The House Energy & Commerce Committee Republican leadership wants input on how and whether the FCC should regulate edge providers.

That was one of the questions teed up in the third in a series of white papersthe committee is issuing as part of its review and planned rewrite of communications law.

The latest white paper focuses on competition policy and what role the FCC should have. Among the questions for stakeholder comment is one on competition at the network level and the substitutability of various delivery mechanisms.

"Following the Verizon decision, the reach of the Commission to regulate 'edge providers' on the Internet is the subject of some disagreement," the white paper says, then asks. "How should we define competition among edge providers? What role, if any, should the Commission have to regulate edge providers," which it describes as "providers of services that are network agnostic."

The Verizon decision was the U.S. Court of Appeals for the D.C. Circuit's decision to remand the FCC's no-blocking and non-unreasonable discrimination rules back to the commission for better legal justification.

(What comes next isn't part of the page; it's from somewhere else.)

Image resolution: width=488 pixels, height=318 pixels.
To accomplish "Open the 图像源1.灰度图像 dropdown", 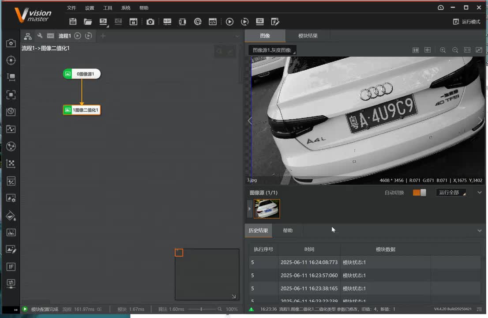I will [272, 50].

The court indicated that the FCC could use its mandate to insure the deployment of advanced services to all Americans in a reasonable and timely fashion to regulate whatever it concluded was an impediment to that statutory mandate.

The issue the white paper raises is whether edge providers are also potentially subject to that regulation (for example, would paid priority in a search engine's rankings be something that impedes the "virtuous cycle" of unfettered access to content that the FCC is pledging to preserve through new open Internet rules).

Other issues the committee wants to get comment on include whether the FCC should be "transitioned" into an enforcement agency on the model of the Federal Trade Commission or retain its broad rulemaking authority and whether, given the change in the competitive marketplace for networks and services, the Communications Act should require periodic reauthorization as an opportunity to reevaluate it and individual provisions.

The white papers are part of a year-long review that is intended to inform an effort next year to revamp the 1996 Telecommunications Act.

While the paper focuses on the FCC's role in competition policy, the committee is looking for any aspect of competition policy related to updating the act.